Prime Minister Hun Sen has congratulated the Koreas on holding joint Winter Games, welcoming the move as a step towards peace.
He also criticized other foreign powers, who he said had not supported the decision.
While the United States has appeared to endorse the engagement, it has also said sanctions against the north must be intensified to push the regime towards negotiations to end its nuclear weapons program.
In a speech to graduates in Phnom Penh, Hun Sen said Cambodia’s stance was to call for further engagement.
“When the situation is hot, [you all] jointly curse, but when it calms down, you all keep silent. But Cambodia wants to congratulate the step forwards of the two Koreas, who are brothers.

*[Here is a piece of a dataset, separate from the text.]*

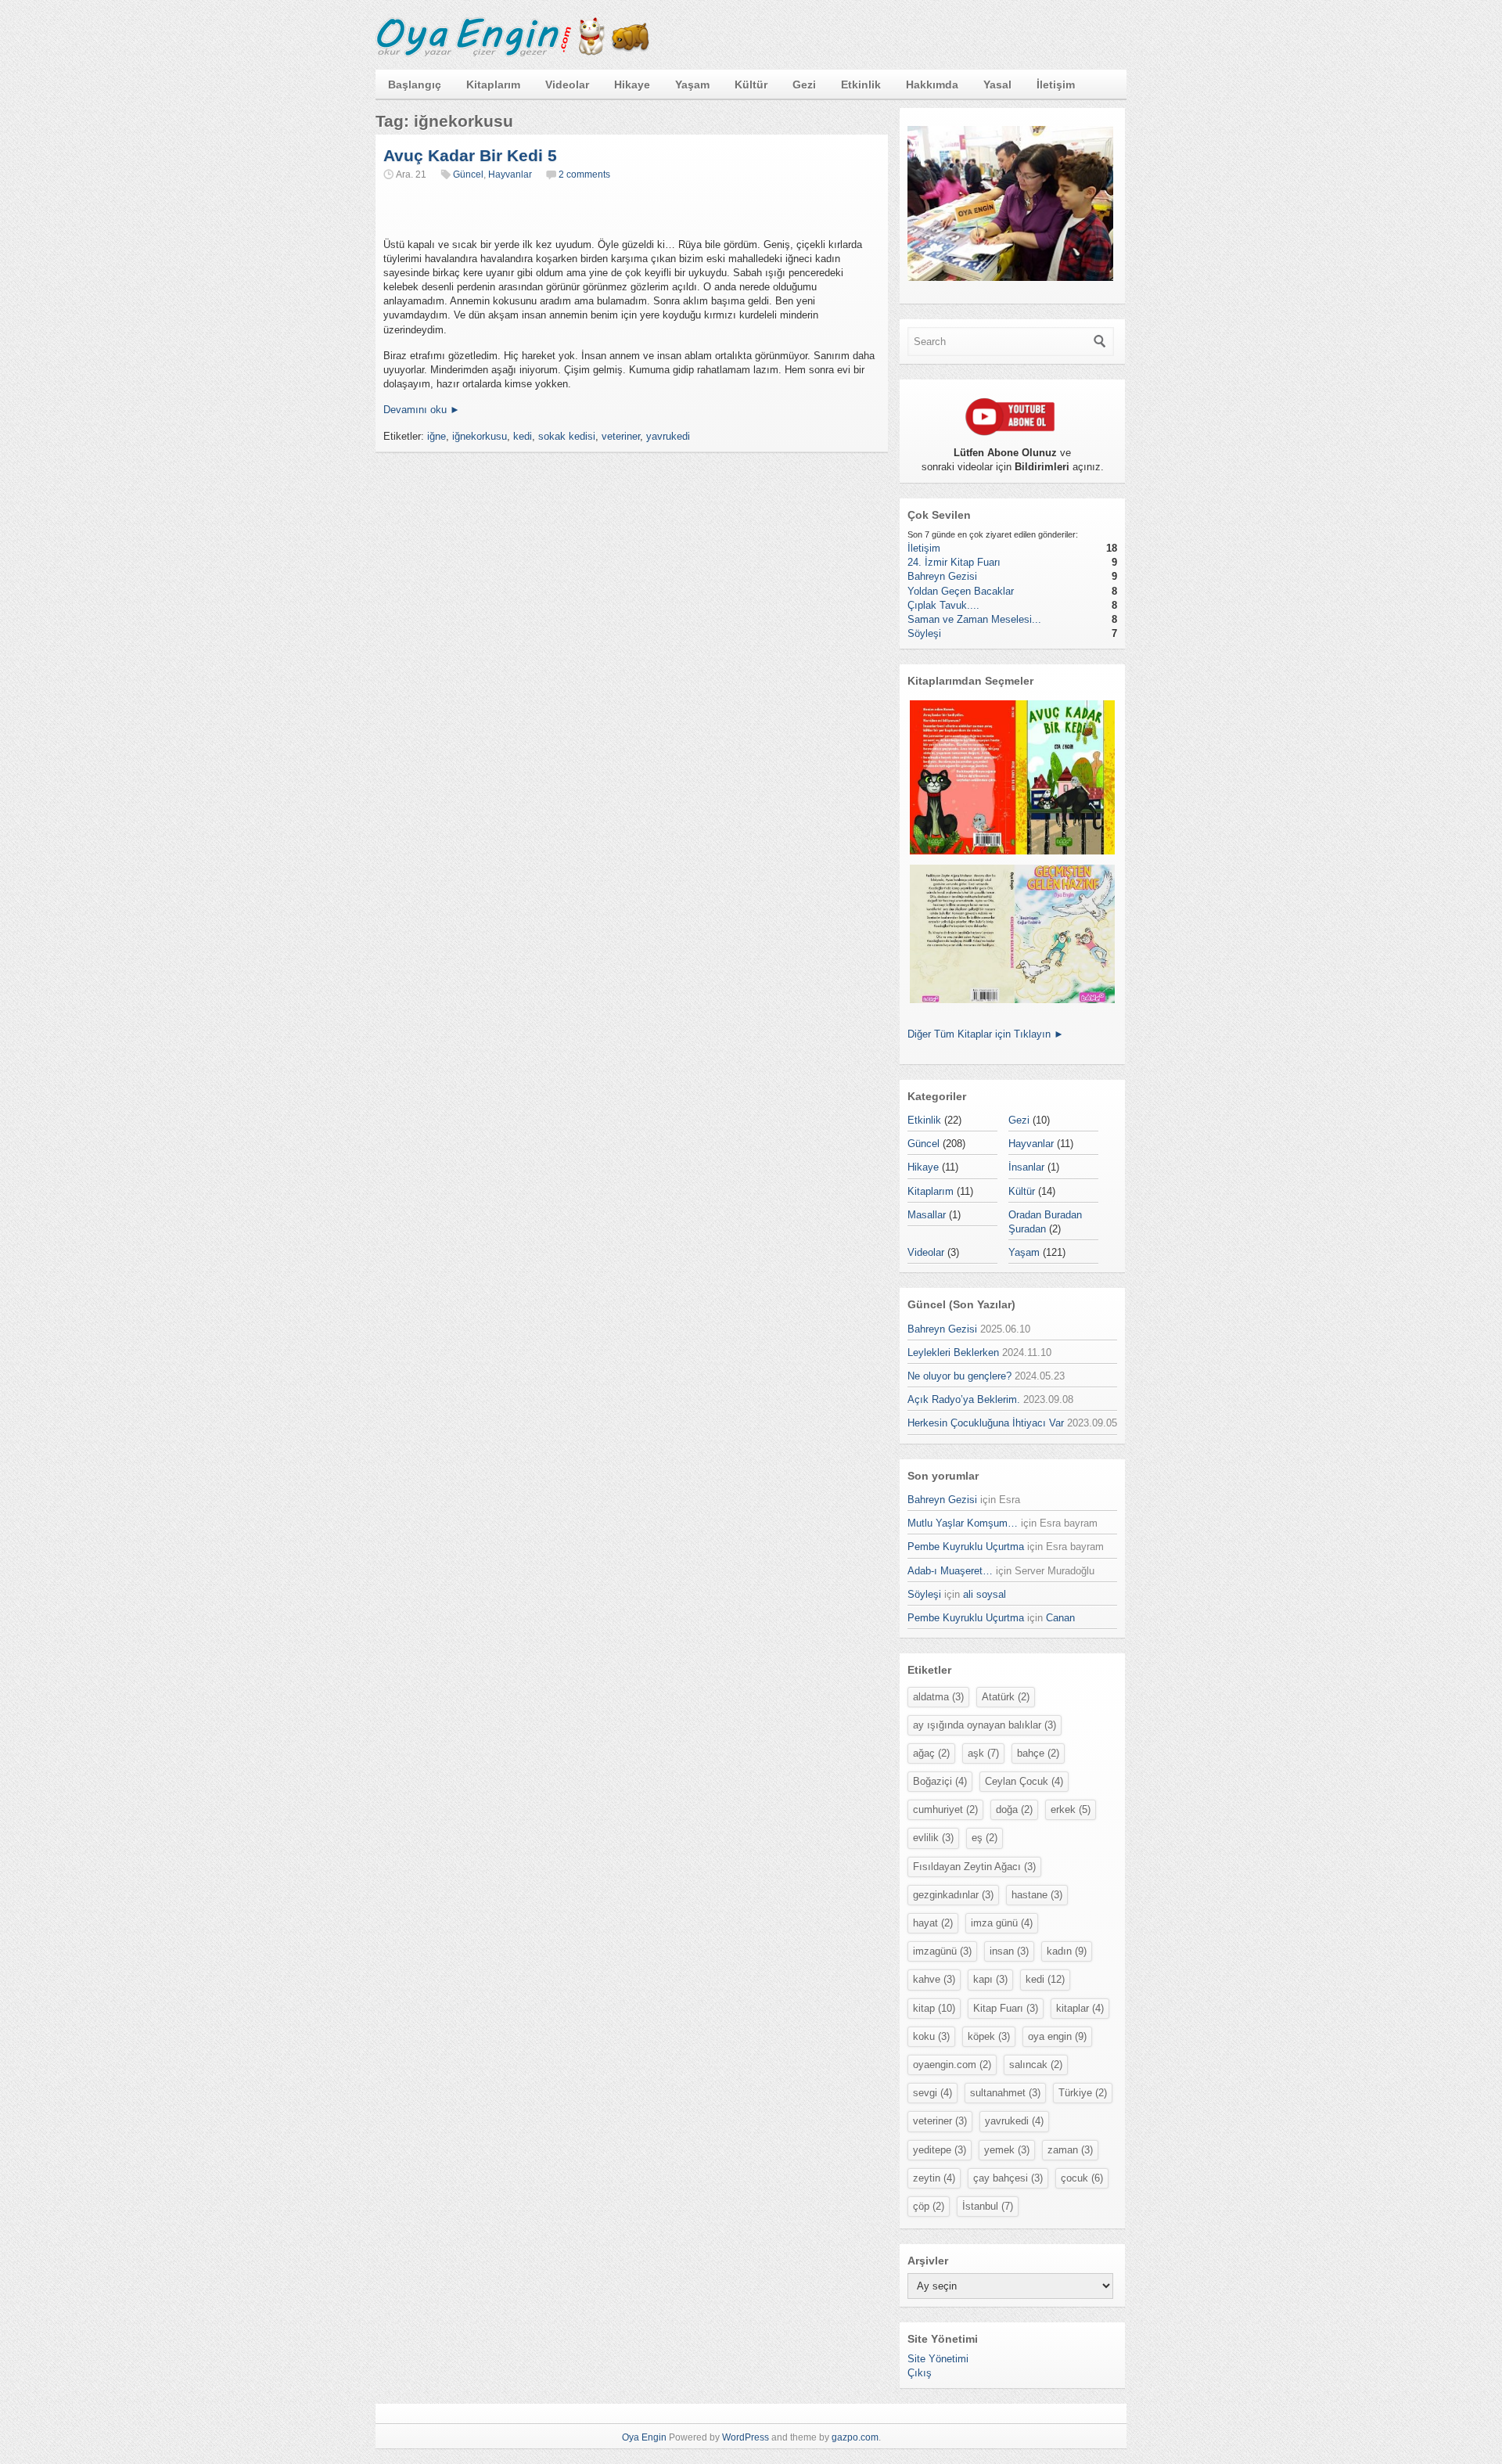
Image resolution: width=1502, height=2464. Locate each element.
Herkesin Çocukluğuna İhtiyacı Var (985, 1423)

The attitude shows the desire to compromise despite different political regime,” he said.
“I think all the superpower countries and not only the superpower countries should congratulate and encourage the two Koreas cooperate with each other,” he added.
Arend Zwartjes, U.S. Embassy spokesman, declined to comment.
On Monday, Mike Pence, U.S. vice president, was quoted by the Washington Post as saying that Washington was ready to engage in talks over North Korea's nuclear program.
Japan and Singapore this week agreed to cooperate to prevent North Korea from evading U.N. Security Council sanctions.
In September, Cambodia condemned North Korea’s nuclear program and called on the regime to respect U.N. Security Council resolutions to cease nuclear tests.
Paul Chambers, a lecturer at the College of ASEAN Community Studies, Naresuan University, in Thailand, said ASEAN can and should have a voice on the North Korea issue through the ASEAN Regional Forum (ARF), which has worked to diminish political tensions between Asian states in the past.
“Indeed ASEAN should now promote the resolution of the Koreas dispute through ARF, first because ARF has been successful in the past, and second because by suggesting ARF to the two parties, it advertises ASEAN as a credible facilitator of peace,” he said in an email.